### Texto
§

Una de las bases fundacionales de la UE, que sucedió a la CEE con la pretensión de ser algo más que una mera área de cooperación económica, es que todos sus miembros deben respetar los derechos fundamentales de sus ciudadanos, lo que incluye, entre otros, el derecho de participación política, el de manifestación, la libertad de expresión y la inviolabilidad de los cargos electos democráticamente y de los parlamentos en el desempeño de su actividad. También el respeto a los derechos humanos y el derecho de asilo, así como la transparencia de la gestión pública, la lucha contra la corrupción y el abuso de poder y contra el ejercicio desproporcionado de la fuerza contra sus propios ciudadanos.
Hace ya algunos años que, por desgracias, la UE se ha ido alejando progresivamente de estos principios, sobre todo desde la ampliación masiva hacia los países del Este, en la que por motivos que nunca se han explicado suficientemente, se integró con excesiva celeridad a un conjunto de estados, muchos de los cuales distaban mucho de cumplir los estándares mínimos de la Unión en materia de respeto a los derechos fundamentales de sus ciudadadanos, así como en transparencia de la gestión y lucha contra la corrupción.
Baste recordar, a título de ejemplo, la negación a los habitantes de origen ruso de Estonia y Letonia de sus plenos derechos de ciudadanía, incluyendo el derecho a voto. O lo mal disimulada discriminación de Eslovaquia y Rumanía hacia sus minorías húngaras, o la corrupción galopante en Bulgaria.
Y con la crisis económica de los 2000 la situación aun empeoró.Todo debía sacrificarse a la sacrosanta austeridad y control del déficit, ya que la prioridad debía ser el pago de la deuda y, a ello, se tenía que subordinar toda la acción política y de gobierno de los estados miembros, especialmente de los rescatados. Así nuestros dos partidos mayoritarios, supuestos campeones de la defensa de la soberanía nacional, acometieron, por imposición, es decir, renunciando a la susodicha soberanía, una ignominiosa reforma de nuestra totémica constitución, en la que introdujeron un límite máximo de déficit público al que todo debía sacrificarse, ya fuere sanidad, educación, atención a la dependencia y a la tercera edad, investigación, infraestructuras, pensiones, política de vivienda y lo que fuere, todo menos rescatar a bancos y entidades financieras y compensar a empresas privadas de las pérdidas provocadas por aventuras excesivamente arriesgadas, como el caso Castor o las autopistas radiales de Madrid.

§

### Tarea 1
¿Coinciden con el texto estas afirmaciones? (a) La UE sucedió a la CEE. (b) El texto sitúa la corrupción galopante en Rumanía. (c) La reforma constitucional introdujo un límite máximo de déficit público. Responde sí o no a cada una y cita las palabras del texto que lo deciden.
### Tarea 2
Según el texto, ¿a qué habitantes de Estonia y Letonia se les negaron sus plenos derechos de ciudadanía?
### Tarea 3
Imprime del texto todo lo que va desde "Una de las bases" hasta "sus propios ciudadanos.".

§

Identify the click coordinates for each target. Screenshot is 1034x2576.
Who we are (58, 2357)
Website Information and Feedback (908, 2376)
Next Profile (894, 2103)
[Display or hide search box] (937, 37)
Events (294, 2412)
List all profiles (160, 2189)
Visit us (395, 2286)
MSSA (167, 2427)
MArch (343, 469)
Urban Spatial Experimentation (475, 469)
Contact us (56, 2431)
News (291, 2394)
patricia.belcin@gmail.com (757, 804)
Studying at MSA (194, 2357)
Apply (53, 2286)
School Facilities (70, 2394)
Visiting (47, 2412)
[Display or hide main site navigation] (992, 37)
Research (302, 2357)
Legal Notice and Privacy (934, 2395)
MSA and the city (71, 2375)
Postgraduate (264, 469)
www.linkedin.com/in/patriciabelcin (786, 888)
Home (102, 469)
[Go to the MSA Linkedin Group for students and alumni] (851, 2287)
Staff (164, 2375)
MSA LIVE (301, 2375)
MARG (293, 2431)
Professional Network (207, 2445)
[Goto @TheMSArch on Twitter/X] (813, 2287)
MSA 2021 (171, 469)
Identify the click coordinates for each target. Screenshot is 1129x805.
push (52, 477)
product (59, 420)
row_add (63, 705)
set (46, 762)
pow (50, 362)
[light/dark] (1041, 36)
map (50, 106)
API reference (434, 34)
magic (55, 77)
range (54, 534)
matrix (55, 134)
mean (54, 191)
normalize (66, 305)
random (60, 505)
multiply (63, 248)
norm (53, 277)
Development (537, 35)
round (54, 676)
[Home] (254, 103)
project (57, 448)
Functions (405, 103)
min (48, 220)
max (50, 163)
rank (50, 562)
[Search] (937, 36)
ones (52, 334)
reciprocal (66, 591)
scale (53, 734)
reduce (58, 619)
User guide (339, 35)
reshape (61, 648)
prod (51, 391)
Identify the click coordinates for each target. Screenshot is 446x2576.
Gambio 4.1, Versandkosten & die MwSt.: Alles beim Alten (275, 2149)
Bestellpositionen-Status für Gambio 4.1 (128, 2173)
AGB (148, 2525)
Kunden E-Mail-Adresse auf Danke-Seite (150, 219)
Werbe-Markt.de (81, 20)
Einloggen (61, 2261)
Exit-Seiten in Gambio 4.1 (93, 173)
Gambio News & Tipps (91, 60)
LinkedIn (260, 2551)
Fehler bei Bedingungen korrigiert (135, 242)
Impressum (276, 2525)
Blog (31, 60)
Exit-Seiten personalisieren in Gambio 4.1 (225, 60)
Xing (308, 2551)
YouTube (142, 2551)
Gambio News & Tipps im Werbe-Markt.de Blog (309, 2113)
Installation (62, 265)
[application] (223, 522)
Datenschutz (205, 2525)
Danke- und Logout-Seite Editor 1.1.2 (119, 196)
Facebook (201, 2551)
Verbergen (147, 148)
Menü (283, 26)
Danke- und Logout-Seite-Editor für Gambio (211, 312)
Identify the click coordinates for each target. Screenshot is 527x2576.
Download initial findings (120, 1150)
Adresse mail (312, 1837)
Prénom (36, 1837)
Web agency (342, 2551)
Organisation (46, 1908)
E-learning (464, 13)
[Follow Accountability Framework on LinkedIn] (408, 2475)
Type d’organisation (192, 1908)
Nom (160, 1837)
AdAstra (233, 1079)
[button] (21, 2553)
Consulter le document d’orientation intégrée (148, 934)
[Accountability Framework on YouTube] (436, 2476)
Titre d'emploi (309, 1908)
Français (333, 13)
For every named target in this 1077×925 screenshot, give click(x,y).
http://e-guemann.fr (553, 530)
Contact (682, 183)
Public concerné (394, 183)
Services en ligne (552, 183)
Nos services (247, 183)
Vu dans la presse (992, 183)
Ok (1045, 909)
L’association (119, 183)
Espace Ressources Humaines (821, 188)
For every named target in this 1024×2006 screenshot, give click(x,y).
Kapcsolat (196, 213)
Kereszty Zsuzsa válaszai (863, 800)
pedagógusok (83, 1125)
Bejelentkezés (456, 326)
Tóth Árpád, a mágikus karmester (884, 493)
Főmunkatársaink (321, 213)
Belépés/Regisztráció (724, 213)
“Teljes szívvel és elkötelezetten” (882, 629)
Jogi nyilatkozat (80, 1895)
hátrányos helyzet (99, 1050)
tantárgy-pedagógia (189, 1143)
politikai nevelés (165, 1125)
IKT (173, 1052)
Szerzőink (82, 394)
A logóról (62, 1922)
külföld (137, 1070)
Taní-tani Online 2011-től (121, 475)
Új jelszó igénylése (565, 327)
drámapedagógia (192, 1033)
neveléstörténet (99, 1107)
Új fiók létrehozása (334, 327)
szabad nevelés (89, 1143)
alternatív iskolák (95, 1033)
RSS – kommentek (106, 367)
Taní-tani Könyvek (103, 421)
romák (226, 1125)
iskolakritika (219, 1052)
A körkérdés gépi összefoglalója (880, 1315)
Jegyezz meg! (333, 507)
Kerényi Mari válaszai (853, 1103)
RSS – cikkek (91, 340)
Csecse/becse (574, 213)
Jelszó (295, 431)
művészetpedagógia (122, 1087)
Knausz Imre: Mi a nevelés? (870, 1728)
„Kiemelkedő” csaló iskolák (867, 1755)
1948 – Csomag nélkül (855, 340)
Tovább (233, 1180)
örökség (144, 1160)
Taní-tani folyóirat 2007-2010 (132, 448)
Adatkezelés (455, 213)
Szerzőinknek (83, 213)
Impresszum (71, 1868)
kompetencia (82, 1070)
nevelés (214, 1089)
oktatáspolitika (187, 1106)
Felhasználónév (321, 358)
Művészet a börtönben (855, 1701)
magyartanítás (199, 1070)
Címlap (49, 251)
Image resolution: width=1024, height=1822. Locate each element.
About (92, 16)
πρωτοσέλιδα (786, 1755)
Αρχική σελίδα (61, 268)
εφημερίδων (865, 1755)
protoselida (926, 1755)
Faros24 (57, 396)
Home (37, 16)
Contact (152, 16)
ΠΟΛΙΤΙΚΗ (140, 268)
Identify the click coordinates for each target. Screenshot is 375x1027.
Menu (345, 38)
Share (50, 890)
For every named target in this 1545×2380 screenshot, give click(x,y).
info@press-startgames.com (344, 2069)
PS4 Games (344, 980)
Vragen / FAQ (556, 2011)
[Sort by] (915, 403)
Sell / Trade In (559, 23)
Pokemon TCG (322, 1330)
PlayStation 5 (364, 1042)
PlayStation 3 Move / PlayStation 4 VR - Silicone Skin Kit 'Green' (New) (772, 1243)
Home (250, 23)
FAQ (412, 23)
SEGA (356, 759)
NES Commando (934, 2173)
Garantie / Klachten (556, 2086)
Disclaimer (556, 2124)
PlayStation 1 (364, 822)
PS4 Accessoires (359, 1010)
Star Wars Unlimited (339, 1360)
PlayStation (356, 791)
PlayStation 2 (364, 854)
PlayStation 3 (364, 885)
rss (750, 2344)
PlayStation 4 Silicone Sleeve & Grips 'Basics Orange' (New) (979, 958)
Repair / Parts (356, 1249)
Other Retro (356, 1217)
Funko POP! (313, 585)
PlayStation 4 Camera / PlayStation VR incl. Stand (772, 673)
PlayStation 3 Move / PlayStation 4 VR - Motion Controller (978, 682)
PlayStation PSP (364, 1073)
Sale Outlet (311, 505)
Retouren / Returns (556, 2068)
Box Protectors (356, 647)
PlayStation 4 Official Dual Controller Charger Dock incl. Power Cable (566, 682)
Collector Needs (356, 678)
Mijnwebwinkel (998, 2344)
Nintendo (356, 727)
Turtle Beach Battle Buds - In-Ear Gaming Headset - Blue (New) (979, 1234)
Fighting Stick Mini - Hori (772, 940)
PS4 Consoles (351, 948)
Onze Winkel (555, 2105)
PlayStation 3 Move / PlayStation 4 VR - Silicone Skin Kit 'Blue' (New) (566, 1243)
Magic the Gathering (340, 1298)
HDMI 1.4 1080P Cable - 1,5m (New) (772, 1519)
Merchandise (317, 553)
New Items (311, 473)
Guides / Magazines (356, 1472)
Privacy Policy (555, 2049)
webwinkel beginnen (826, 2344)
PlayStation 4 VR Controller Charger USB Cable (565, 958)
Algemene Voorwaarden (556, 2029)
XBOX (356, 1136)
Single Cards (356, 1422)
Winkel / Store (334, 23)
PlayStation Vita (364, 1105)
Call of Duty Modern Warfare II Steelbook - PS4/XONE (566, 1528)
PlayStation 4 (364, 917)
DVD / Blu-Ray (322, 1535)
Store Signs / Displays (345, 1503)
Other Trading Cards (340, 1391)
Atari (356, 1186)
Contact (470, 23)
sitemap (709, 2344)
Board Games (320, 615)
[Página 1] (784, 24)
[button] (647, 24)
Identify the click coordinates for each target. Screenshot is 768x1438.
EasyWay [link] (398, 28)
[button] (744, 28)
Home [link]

§

### Resultado 1
(a) Sí: "que sucedió a la CEE".
(b) No: "la corrupción galopante en Bulgaria".
(c) Sí: "introdujeron un límite máximo de déficit público".

### Resultado 2
A los habitantes de origen ruso.

### Resultado 3
Una de las bases fundacionales de la UE, que sucedió a la CEE con la pretensión de ser algo más que una mera área de cooperación económica, es que todos sus miembros deben respetar los derechos fundamentales de sus ciudadanos, lo que incluye, entre otros, el derecho de participación política, el de manifestación, la libertad de expresión y la inviolabilidad de los cargos electos democráticamente y de los parlamentos en el desempeño de su actividad. También el respeto a los derechos humanos y el derecho de asilo, así como la transparencia de la gestión pública, la lucha contra la corrupción y el abuso de poder y contra el ejercicio desproporcionado de la fuerza contra sus propios ciudadanos.